— Start EXCERPTED PASSAGE —
Spirit Goes Into One of the Most Competitive Markets In the US, But Why?


It’s Spirit week here at Cranky, and not in the “ra ra, go team” kind of way. I’m talking about Spirit Airlines. I actually hadn’t planned on talking about them twice this week, but soon after the Cardinal’s guest post went live, I saw Spirit announce one of the strangest route additions I’ve seen in a long time. For some reason, the airline is going to fly five times a day from LA to Vegas. I don’t get it.

There are a few reasons you might decide to go into a market, but the best is that it’s commercially viable. I don’t see that as being the case here. Here is a table showing the number of flights from the LA Basin to Vegas.

Airport Airline Daily Flights Each Way
LAX Southwest 12
Delta 6
United 6
American 5
US Airways 4
Burbank Southwest 11
JetBlue 1
Ontario Southwest 8
Long Beach JetBlue 5
Allegiant .57 (less than daily)
— End EXCERPTED PASSAGE —
— Start DATA SHOWN —
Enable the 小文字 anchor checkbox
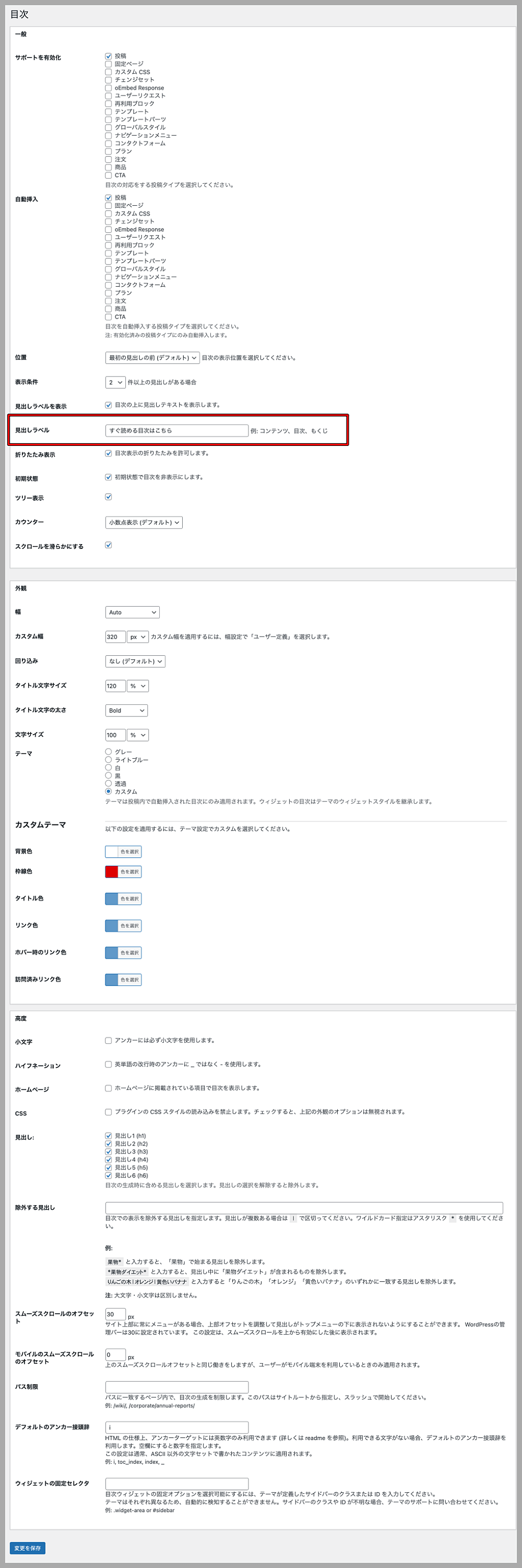 point(108,1040)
— End DATA SHOWN —
◆ **WRITTEN PROBLEM 1**
Copy the stretch of the Spirit Airlines post above from "Spirit Goes Into" through "Basin to Vegas." word for word.
◆ **WRITTEN PROBLEM 2**
Continue the Spirit Airlines post above from the point where it stops.

◆ **TASK OUTPUT 1**
Spirit Goes Into One of the Most Competitive Markets In the US, But Why?


It’s Spirit week here at Cranky, and not in the “ra ra, go team” kind of way. I’m talking about Spirit Airlines. I actually hadn’t planned on talking about them twice this week, but soon after the Cardinal’s guest post went live, I saw Spirit announce one of the strangest route additions I’ve seen in a long time. For some reason, the airline is going to fly five times a day from LA to Vegas. I don’t get it.

There are a few reasons you might decide to go into a market, but the best is that it’s commercially viable. I don’t see that as being the case here. Here is a table showing the number of flights from the LA Basin to Vegas.

◆ **TASK OUTPUT 2**
Orange County Southwest 7
Delta 1

Yes, Vegas to LA is a big market, but as you can see, there is plenty of service including a lot from low cost carriers, not to mention carloads full of people who would rather drive anyway. So can Spirit come in and scrape a bunch of low dollar people out of the cars and put them on an airplane? Maybe. But I can’t see that being a profitable move, especially since a fare war is already in full effect. Even if the airline finds a way to make this profitable, is it really the best use for an airplane? I mean, these are brand new birds, and there has to be a better way to use them than this.

But there are other reasons airlines fly routes, like utilization. For example, Continental has an airplane sitting overnight at LAX, so it decided to send it to Hawai’i. It was either that, or sit on the ground. Heck, the entire America West Vegas Nite Flight hub was based on utilizing airplanes at night when they would otherwise just be parked. So is that what Spirit is doing here? It’s unclear, actually.

This isn’t one plane going back and forth all day. Three of the airplanes continue to Detroit, one to Dallas, and the other to Ft Lauderdale. So I suppose it’s possible that these airplanes had some extra ground time in Vegas before heading east again and this is how the airline decided to spend that time. But that doesn’t make a ton of sense either. There have to be less crowded markets that could be served from Vegas with similar distances. But why would that even need to be the case? There aren’t any slots in Vegas, and as an ultra low cost carrier, Spirit’s goal is to fly these airplanes whenever they’re ready to go, not necessarily at the best commercial times. For the people Spirit is courting, they’ll fly anytime.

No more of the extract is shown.